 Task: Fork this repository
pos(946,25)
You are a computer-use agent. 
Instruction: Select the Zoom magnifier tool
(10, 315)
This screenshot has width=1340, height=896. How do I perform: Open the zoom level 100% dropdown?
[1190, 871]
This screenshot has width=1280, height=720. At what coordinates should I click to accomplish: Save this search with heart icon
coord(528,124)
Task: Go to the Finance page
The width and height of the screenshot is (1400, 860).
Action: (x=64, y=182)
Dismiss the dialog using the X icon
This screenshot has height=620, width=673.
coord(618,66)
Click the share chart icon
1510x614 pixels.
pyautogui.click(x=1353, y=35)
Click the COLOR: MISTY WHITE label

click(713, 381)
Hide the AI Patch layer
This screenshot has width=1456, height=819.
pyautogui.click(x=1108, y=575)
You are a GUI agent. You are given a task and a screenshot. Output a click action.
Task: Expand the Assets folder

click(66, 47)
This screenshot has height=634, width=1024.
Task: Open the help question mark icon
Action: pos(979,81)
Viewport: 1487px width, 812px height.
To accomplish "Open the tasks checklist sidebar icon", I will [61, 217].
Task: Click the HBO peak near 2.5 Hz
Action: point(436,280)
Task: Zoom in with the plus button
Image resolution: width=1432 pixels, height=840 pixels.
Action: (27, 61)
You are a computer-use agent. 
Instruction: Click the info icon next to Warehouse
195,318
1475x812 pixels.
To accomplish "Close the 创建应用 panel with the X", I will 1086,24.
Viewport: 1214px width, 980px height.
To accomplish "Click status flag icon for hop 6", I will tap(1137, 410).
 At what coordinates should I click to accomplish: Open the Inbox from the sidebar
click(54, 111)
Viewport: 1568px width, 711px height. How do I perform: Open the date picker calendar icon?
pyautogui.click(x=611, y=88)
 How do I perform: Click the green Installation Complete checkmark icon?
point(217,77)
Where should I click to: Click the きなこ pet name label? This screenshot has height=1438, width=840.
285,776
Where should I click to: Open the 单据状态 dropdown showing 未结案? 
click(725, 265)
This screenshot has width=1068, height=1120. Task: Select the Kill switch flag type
■ ■ ■ ■ ■ ■ ■
Can you reproduce every line of the records above, word for word, with no change to spacing or order?

 Task: Fork this repository
pos(946,25)
You are a computer-use agent. 
Instruction: Select the Zoom magnifier tool
(10, 315)
This screenshot has width=1340, height=896. How do I perform: Open the zoom level 100% dropdown?
[1190, 871]
This screenshot has width=1280, height=720. At what coordinates should I click to accomplish: Save this search with heart icon
coord(528,124)
Task: Go to the Finance page
The width and height of the screenshot is (1400, 860).
Action: (x=64, y=182)
Dismiss the dialog using the X icon
This screenshot has height=620, width=673.
coord(618,66)
Click the share chart icon
1510x614 pixels.
pyautogui.click(x=1353, y=35)
Click the COLOR: MISTY WHITE label

click(713, 381)
Hide the AI Patch layer
This screenshot has width=1456, height=819.
pyautogui.click(x=1108, y=575)
You are a GUI agent. You are given a task and a screenshot. Output a click action.
Task: Expand the Assets folder

click(66, 47)
This screenshot has height=634, width=1024.
Task: Open the help question mark icon
Action: pos(979,81)
Viewport: 1487px width, 812px height.
To accomplish "Open the tasks checklist sidebar icon", I will [61, 217].
Task: Click the HBO peak near 2.5 Hz
Action: point(436,280)
Task: Zoom in with the plus button
Image resolution: width=1432 pixels, height=840 pixels.
Action: (27, 61)
You are a computer-use agent. 
Instruction: Click the info icon next to Warehouse
195,318
1475x812 pixels.
To accomplish "Close the 创建应用 panel with the X", I will 1086,24.
Viewport: 1214px width, 980px height.
To accomplish "Click status flag icon for hop 6", I will tap(1137, 410).
 At what coordinates should I click to accomplish: Open the Inbox from the sidebar
click(54, 111)
Viewport: 1568px width, 711px height. How do I perform: Open the date picker calendar icon?
pyautogui.click(x=611, y=88)
 How do I perform: Click the green Installation Complete checkmark icon?
point(217,77)
Where should I click to: Click the きなこ pet name label? This screenshot has height=1438, width=840.
285,776
Where should I click to: Open the 单据状态 dropdown showing 未结案? 
click(725, 265)
This screenshot has width=1068, height=1120. Task: Select the Kill switch flag type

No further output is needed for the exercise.